Sky Vegas Fined £1.2 Million For Breach of License
Published On: 11th March 2022
Sky Vegas are the latest betting firm to be hit with a fine by the UK Gambling Commission for breach of their license.
In November 2021, Sky Vegas, owned by mega gambling company, Flutter, sent an email to 41,395 customers who had excluded themselves from the Sky Vegas platform.
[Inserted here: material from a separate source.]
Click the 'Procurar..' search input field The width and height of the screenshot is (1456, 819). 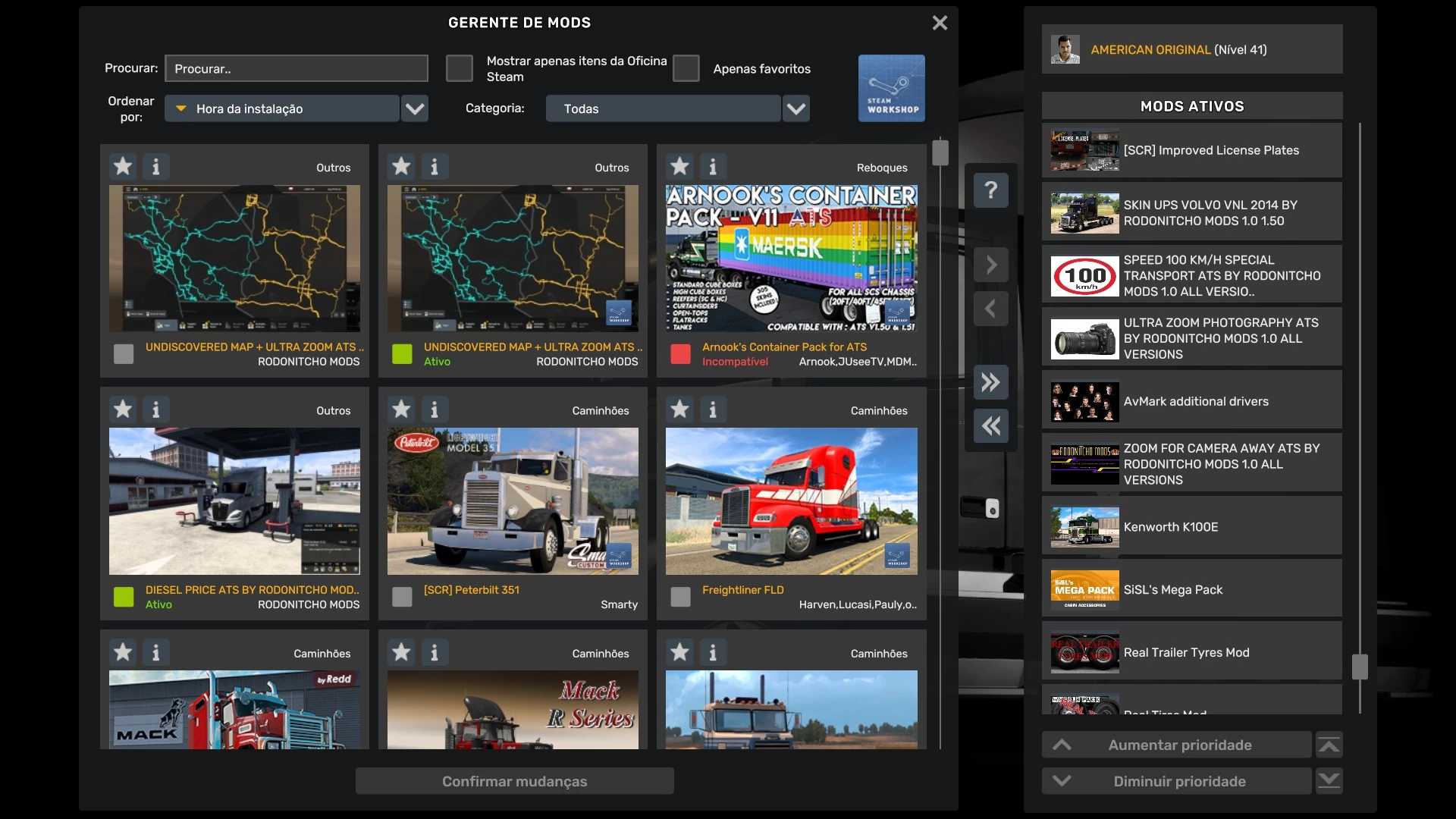[296, 68]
A week later the same offer was sent to a further 249,159 customers who had unsubscribed from receiving any marketing material from the company.
The offer invited customers to bet £5 and receive 100 free spins in return, with winnings paid out in cash.
In a case of supreme irony, the team at Sky Vegas, sent the first email out during Safer Gambling Week 2021, an event which the operator supports.
In response Sky say that this was an operational failure rather than a deliberate attempt to contact problem gamblers.
We understand that whilst marketing material was sent to the customers, they were not allowed to log in and spend money.
The fine comes just weeks after their rival, 888 Holdings, received a mega £9.4 million fine for social responsibility and anti-money laundering failings in 2020. The UK Gambling Commission suggested that this could be 888’s final warning in the UK before their license is suspended.
In the case of Sky’s latest breach, Andrew Rhodes, the current Chief Executive of the Gambling Commission, said: “Self-excluded customers are likely to be suffering gambling harm and should absolutely not be sent direct marketing that could tempt them back into gambling.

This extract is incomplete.